▸ Request:
Add 94 to every coordinate in the answers, and write out everything from the line containing "This screenshot has width=900, height=760." down to the end of the items, requests included.

"""

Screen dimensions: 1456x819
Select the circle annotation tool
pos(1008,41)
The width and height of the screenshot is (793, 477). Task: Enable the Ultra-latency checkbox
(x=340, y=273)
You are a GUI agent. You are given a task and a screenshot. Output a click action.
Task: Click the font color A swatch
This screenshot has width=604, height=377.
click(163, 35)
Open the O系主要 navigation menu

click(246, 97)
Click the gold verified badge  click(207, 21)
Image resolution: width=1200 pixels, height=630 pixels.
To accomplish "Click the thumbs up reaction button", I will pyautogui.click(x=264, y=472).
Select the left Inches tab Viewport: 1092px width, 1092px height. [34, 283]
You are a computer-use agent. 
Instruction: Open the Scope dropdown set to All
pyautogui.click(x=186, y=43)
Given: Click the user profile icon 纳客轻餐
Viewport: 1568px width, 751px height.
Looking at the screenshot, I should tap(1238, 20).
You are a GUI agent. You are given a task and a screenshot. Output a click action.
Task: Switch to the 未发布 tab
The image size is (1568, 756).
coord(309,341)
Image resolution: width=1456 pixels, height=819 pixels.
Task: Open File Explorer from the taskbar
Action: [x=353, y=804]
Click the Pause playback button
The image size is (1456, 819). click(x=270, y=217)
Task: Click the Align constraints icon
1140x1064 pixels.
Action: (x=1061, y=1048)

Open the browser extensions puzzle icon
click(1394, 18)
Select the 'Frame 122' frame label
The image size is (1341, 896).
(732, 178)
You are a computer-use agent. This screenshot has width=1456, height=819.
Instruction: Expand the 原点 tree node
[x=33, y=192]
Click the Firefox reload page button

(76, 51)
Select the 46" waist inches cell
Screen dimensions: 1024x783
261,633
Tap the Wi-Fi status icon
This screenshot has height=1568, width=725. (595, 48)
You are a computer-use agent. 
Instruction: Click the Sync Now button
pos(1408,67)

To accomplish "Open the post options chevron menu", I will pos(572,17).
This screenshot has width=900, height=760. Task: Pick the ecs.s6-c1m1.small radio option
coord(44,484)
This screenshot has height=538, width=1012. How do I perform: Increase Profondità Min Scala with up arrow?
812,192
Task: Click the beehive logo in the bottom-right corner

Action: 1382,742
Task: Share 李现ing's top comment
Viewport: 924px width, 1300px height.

"""

▸ Completed task:
This screenshot has width=900, height=760. Task: Pick the ecs.s6-c1m1.small radio option
coord(138,578)
This screenshot has height=538, width=1012. How do I perform: Increase Profondità Min Scala with up arrow?
906,286
Task: Click the beehive logo in the bottom-right corner

Action: 1476,836
Task: Share 李现ing's top comment
Viewport: 924px width, 1300px height.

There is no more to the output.